The only time I ever met Lance Armstrong was in 2005, a few months before his final Tour de France win, to interview him for an Outside magazine cover story. Welcomed into Armstrong’s home with chilly hospitality, I was amazed to encounter an Ed Ruscha painting hanging prominently on his living-room wall. Against a backdrop of dark storm clouds, the canvas featured bold white letters spelling out the words SAFE AND EFFECTIVE MEDICATION. I laughed out loud when I saw it.

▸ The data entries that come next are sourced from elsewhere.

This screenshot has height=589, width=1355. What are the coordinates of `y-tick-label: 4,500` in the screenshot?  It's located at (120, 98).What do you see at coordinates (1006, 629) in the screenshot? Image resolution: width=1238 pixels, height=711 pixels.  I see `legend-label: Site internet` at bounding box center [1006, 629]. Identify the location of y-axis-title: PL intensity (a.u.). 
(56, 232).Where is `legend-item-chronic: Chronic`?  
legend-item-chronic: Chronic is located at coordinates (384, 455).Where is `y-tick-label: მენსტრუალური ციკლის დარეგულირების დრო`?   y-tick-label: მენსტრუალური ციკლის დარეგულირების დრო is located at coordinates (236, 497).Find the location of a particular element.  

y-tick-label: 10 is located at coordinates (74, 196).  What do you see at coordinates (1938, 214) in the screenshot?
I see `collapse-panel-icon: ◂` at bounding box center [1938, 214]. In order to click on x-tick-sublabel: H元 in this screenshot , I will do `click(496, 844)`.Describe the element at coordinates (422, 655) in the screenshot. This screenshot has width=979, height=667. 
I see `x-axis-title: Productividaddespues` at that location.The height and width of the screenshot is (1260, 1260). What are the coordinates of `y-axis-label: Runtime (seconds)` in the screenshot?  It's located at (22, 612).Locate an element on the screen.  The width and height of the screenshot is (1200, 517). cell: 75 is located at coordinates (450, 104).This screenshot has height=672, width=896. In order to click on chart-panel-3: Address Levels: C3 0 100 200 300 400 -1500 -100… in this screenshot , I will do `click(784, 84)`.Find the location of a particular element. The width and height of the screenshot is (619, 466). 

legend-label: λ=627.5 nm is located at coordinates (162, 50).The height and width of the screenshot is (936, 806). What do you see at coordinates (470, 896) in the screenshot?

As I wrote at the time, the painting invited multiple interpretations. It might have been “a sincere acknowledgment of the medical intervention that saved his life, the surgery and the drugs and the rehab that brought him back for an exquisitely leaner, more potent second chance.” It might have been a righteous, arrogant fuck-you to his accusers and enemies, the “trolls” he despised and belittled with open hatred.

“Or finally,” I added, “could it be a dark joke? If Lance has secretly managed to dope all these years—a myth as unkillable as the one about the ruthless efficiency of the CIA—the Ruscha painting is just about the most cynical gesture imaginable, a true leap into the moral abyss”.

The rest of the article is the afore-mentioned heartfelt mea culpa from Hal Espen, the former editor of Outside magazine “from 1999 to 2006, a period that almost exactly overlapped Lance Armstrong’s seven consecutive Tour de France victories”. Espen writes that 

“Outside had enthusiastically covered Armstrong’s compelling story from the start… I recall how colleagues who knew much more about cycling than I did were convinced that Armstrong was guilty of doping”. 

I had great difficulty believing Armstrong could be so ethically depraved and reckless, so delusionally invested in denying that a Faustian day of reckoning was coming. It was a failure of imagination on my part, and most excruciating of all, a bet on a losing proposition: that Lance Armstrong would never viciously inflict such pain and betrayal on kids, women, and guys with cancer, and their families, and every person he inspired, and every company that gave him money and trust. I feel a shock of self-recrimination as I try to reconcile my part in lionizing a man who, in hindsight, was almost certainly a cheat and a liar… For a long time, Lance Armstrong was a blue-chip investment, and Outside had a strong business interest in extolling him when he was winning and getting away with it”.

Armstrong’s continuing silence in the face of overwhelming evidence and near-universal opprobrium is disturbing and haunting… but I also save a small, bitter dose of shame for myself”.

After all, Armstrong had conned Espen (along with a herd-like majority of the public, despite the loud exhortations of a vocal minority) by hiding The Truth in plain sight, making it abundantly & visually clear that this was a story about Safe – and very Effective – Medication:

Ed Ruscha, Safe and Effective Medication, 2001

History may not repeat itself, but it most certainly rhymes.